Aloha means hello, it also means goodbye, as in those in Hawaii can say “aloha” (goodbye) to their Second Amendment rights.
See, as most states are moving in the direction of relaxing firearms restrictions to ensure that citizens can more easily exercise their Second Amendment rights, Hawaii is going against the grain, making moves to out-and-out dismantle one’s right to keep and bear arms.
This past week, for example, Gov. David Ige signed SB 2954 (ACT 108) into law, which instructs law enforcement agencies to begin enrolling firearms applicants and gun owners registering their firearms into the FBI’s “Rap Back” system, a criminal-record monitoring service.
Yes, it’s exactly what you’re thinking. A registration scheme for law-abiding gun owners.
The system will notify law enforcement when a registered gun owner is arrested for a criminal offense anywhere in the country. Once that notification has been sent, Hawaiian authorities can then make a determination on whether to confiscate the individual’s firearms.
“This is about our community’s safety and responsible gun ownership. This system will better enable our law enforcement agencies to ensure the security of all Hawai‘i residents and visitors to our islands,” said Gov. David Ige in a press release.
“This bill has undergone a rigorous legal review process by our Attorney General’s office and we have determined that it is our responsibility to approve this measure for the sake of our children and families,” Ige continued.
While this move is troubling in its own right, when coupled with the other two gun control bills the governor signed it becomes all the more sinister. Gov. Ige also enacted HB 625 (ACT 109) and HB 2632 (ACT 110). Both bills lower the bar by which someone is prohibited from owning a firearm.
HB 625 specifies that harassment by stalking and sexual assault will now lead to the denial of one’s right to keep and bear arms. And HB 2632, requires one to surrender their guns to police for the following reasons: Diagnosis of significant behavioral, emotional, or mental disorder, or emergency or involuntary hospitalization to a psychiatric facility.
HB 2632 also gives police the authority to confiscate firearms from those gun owners who fail to turn them in after receiving a written notice.
You see what’s going on here? Right? As it’s been said by thousands and thousands of wary gun owners, registration leads to confiscation.

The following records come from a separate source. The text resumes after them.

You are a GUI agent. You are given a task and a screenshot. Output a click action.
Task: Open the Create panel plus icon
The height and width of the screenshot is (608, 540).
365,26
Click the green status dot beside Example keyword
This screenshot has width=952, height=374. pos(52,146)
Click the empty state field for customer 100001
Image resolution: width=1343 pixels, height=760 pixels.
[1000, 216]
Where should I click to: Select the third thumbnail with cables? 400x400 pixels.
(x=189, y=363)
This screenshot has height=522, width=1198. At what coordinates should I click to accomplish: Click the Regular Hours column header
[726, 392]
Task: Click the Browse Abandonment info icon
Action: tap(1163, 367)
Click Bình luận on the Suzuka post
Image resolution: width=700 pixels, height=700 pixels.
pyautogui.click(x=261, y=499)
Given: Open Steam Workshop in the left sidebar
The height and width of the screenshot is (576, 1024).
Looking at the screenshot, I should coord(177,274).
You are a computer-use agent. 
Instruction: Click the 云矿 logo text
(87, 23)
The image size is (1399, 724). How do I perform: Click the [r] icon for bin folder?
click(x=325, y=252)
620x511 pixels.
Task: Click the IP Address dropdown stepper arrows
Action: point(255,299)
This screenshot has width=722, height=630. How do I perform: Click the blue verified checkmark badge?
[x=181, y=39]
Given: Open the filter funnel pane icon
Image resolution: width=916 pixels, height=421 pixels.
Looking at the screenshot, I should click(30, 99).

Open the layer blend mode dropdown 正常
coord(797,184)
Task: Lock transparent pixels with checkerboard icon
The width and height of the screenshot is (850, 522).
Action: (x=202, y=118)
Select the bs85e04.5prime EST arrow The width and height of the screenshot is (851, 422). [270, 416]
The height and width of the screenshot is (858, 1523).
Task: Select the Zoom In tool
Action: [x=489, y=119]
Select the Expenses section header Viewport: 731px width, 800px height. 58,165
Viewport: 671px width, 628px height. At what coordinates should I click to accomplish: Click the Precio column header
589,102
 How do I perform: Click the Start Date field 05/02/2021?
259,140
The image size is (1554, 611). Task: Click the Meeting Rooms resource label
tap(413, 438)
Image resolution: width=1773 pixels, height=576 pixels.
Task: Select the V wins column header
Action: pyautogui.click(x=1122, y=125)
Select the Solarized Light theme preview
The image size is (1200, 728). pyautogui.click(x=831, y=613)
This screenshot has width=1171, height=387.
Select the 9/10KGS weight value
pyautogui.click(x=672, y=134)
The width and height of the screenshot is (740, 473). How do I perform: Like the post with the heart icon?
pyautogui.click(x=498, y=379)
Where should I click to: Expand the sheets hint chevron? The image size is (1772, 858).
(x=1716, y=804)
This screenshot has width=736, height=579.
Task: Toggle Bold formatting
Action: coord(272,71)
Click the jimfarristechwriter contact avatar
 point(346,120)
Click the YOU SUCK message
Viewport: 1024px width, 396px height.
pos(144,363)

By both simultaneously creating a universal registration system and broadening the scope by which one is subject to losing one’s rights, Hawaii is creating an environment where gun owners will increasingly find themselves in the crosshairs of the state’s civilian disarmament campaign.
Outsiders confused by the gun community’s fervent skepticism to background check laws and registration laws should look no further than these Hawaiian gun laws for an explanation on why our opposition is so emphatic.
“This is a perfect example of why the gun rights movement has always opposed registration and licensing of gun owners,” said Alan Gottlieb, the founder of the Second Amendment Foundation, in an email to GunsAmerica. “The abuse of this data collection is a given. Now you are in a ‘watch list’ simply for exercising a constitutional right.”
Undoubtedly, the Hawaiian model is going to be touted by various gun-control advocacy groups as “common sense” and “reasonable.” But placing law-abiding gun owners in a criminal watchlist as if they are somehow a looming threat to public safety or the security of the free state is not only idiotic and unreasonable, it inherently contradicts why one’s right to keep and bear arms was enshrined in the Constitution.
We, the armed citizens of this country, are existentially imperiled not by each other, rather, it is an overreaching, undemocratic and maleficent government that ultimately threatens our safety, our freedoms, and our livelihood. Yes, I know, trying to convince people that government is the real problem has never been more difficult than it is today, in an age when so many people have become dependent on Uncle Sugar to feed them, educate them, protect them, etc. But it’s the government that we ought to fear and monitor closely — not each other.
For the most part, Hawaiian residents won’t really raise a stink about the new laws until, of course, they become unfairly targeted by the government due to a “glitch” in the system. That’s how it works. No one cares until it happens to them. But by that point, it’ll be too late. The watchlist system will have gotten too big, too powerful, too omnipresent to be undone. The government will have all the information it needs to continue its surveillance. There will be no going back. No hitting the reset button. In this sense, there’s really nothing left to say but, aloha!